_GOAL A_. In two sentences, what does the passage on Syrian refugees in Lebanon say?

_SELECTED PASSAGE_.
== == ==

HAMRA is one of the most vibrant quarters of Beirut. There are
hotels, universities, and shopping malls, which draw not only the
country's young and diverse population, but also tourists,
diplomats, and wealthy Arabs.
Today, however, there is something new: Syrian refugees. On
every street, Syrian women and children are begging; and at every
roundabout Syrian men wait for casual work.
Lebanon is facing a humanitarian disaster: the arrival within
its borders of one million Syrian refugees. As the British
Ambassador to Lebanon, Tom Fletcher, announced last week, that is
an equivalent to the UK's receiving 14 million Romanian
refugees.
Up to half of those refugees are currently living in the Bekaa
Valley. I met a number of them last week, while on a visit to the
region for the UK charity Embrace the Middle East (formerly
BibleLands). We visited a family of seven who are living in a
one-room cellar in the basement of a warehouse. They had fled the
fighting in Aleppo, and arrived with nothing. There were 50
families in their building alone.
Embrace supported the local Lebanese Baptist Church in its
"Winterisation" project last autumn, providing blankets,
mattresses, and paraffin stoves to such families. Now, we are
financing food distribution, and saw at first hand some 60 families
receive their monthly food boxes, containing essential
non-perishable items.

== == ==

(Saved entries)
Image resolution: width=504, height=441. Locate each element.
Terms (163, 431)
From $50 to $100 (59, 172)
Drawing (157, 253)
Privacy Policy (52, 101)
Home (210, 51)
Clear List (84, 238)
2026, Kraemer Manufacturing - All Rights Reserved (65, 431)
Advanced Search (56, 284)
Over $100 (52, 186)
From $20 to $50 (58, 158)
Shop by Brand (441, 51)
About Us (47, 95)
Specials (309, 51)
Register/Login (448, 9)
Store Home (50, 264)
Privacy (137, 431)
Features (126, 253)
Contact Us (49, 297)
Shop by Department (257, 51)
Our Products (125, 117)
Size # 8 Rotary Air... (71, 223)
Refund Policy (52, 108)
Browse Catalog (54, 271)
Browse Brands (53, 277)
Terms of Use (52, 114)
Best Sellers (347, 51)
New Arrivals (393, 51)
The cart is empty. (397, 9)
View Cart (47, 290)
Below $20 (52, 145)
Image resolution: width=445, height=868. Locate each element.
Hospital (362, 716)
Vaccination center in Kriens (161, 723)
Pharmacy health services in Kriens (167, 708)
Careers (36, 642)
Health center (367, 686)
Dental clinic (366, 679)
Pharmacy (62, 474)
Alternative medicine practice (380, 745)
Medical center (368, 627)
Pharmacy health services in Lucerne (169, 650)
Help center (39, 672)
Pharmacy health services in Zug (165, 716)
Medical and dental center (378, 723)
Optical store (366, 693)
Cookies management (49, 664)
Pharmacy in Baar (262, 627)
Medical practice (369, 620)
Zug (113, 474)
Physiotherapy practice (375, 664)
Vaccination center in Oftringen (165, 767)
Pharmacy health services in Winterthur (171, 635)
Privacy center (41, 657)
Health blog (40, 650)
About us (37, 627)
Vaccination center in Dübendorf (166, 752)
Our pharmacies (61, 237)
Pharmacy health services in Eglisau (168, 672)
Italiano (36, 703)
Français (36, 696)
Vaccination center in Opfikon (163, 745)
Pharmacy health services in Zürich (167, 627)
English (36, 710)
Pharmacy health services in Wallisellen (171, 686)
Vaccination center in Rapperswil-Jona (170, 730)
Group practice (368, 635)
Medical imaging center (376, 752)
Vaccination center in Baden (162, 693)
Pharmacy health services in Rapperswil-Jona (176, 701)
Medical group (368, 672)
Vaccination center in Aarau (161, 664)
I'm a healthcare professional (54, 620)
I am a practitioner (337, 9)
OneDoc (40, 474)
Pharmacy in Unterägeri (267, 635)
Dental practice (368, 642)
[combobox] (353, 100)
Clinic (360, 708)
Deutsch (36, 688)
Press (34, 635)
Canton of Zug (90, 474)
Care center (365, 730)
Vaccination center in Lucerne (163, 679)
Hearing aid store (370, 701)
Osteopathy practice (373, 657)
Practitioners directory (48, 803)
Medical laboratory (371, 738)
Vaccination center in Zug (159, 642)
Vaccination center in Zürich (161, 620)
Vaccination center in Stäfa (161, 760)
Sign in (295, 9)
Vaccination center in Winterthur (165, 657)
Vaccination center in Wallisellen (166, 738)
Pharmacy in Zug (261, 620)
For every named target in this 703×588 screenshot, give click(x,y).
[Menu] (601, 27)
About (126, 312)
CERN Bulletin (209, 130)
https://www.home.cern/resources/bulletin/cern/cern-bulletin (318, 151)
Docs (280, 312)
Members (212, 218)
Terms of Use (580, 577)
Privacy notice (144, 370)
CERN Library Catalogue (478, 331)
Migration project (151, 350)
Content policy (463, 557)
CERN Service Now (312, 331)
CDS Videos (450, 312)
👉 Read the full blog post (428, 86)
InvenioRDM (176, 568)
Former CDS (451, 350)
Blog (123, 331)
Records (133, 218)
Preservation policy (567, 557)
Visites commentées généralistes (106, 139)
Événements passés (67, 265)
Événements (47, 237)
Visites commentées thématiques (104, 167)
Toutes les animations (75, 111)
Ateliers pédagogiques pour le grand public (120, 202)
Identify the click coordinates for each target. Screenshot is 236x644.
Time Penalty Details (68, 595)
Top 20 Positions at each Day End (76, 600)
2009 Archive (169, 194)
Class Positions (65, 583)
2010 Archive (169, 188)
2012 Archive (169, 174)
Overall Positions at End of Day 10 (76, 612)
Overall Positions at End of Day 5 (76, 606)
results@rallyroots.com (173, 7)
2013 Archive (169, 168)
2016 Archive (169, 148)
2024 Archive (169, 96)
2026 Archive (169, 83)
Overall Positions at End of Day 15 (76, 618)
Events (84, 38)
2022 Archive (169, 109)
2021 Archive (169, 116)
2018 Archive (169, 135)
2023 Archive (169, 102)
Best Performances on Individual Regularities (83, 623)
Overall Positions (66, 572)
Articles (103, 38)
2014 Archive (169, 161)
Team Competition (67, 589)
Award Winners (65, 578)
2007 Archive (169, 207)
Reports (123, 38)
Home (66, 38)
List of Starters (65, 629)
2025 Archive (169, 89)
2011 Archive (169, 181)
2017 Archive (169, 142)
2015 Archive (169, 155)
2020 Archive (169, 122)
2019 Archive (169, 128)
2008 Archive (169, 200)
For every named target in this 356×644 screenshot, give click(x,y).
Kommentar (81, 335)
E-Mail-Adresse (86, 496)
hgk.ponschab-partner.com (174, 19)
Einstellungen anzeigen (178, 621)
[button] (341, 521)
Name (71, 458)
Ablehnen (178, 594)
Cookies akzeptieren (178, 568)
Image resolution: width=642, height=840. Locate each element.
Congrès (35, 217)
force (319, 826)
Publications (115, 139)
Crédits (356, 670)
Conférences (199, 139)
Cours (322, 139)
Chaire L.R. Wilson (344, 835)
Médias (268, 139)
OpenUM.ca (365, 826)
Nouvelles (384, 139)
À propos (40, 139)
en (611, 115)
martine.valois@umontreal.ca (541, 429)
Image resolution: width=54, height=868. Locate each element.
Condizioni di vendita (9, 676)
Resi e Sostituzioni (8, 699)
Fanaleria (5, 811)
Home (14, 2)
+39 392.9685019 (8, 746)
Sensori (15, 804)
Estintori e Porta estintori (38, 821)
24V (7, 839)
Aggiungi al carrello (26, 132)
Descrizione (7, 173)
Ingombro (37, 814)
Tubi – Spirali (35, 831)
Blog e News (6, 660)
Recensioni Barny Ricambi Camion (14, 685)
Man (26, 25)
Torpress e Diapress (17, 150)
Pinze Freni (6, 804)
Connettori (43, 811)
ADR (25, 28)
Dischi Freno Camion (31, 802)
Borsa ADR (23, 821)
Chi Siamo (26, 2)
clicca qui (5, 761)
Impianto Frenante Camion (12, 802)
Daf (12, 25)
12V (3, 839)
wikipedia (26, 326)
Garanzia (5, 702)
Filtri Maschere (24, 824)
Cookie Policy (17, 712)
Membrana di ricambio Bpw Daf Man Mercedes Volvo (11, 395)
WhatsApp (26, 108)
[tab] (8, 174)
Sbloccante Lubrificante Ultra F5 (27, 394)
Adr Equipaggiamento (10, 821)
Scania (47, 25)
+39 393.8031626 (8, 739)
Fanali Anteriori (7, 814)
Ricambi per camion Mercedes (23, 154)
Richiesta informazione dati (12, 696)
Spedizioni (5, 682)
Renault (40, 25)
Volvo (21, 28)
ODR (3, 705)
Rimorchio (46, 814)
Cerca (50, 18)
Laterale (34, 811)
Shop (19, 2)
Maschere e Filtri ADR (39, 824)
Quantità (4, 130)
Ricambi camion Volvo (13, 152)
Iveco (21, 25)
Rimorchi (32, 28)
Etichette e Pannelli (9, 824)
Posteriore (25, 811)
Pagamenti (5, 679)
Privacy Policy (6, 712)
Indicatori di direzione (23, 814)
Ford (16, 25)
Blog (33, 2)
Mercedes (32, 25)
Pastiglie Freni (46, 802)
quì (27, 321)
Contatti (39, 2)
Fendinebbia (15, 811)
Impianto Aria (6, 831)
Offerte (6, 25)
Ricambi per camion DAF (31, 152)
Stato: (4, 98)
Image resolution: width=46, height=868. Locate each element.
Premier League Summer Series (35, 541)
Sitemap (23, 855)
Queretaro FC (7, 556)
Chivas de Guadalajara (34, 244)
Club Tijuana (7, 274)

== == ==

_GOAL B_. Which rows contain the string "Medical"? Pick out each one and copy it, treating case as significant.

_TASK RESULT A_. Lebanon is facing a humanitarian disaster with the arrival of one million Syrian refugees, up to half of whom live in the Bekaa Valley, and even in Beirut's Hamra quarter Syrian women and children beg while men wait for casual work. The UK charity Embrace the Middle East supported the local Lebanese Baptist Church's "Winterisation" project with blankets, mattresses, and paraffin stoves, and it now finances monthly food distribution to refugee families.

_TASK RESULT B_.
Medical center (368, 627)
Medical and dental center (378, 723)
Medical practice (369, 620)
Medical imaging center (376, 752)
Medical group (368, 672)
Medical laboratory (371, 738)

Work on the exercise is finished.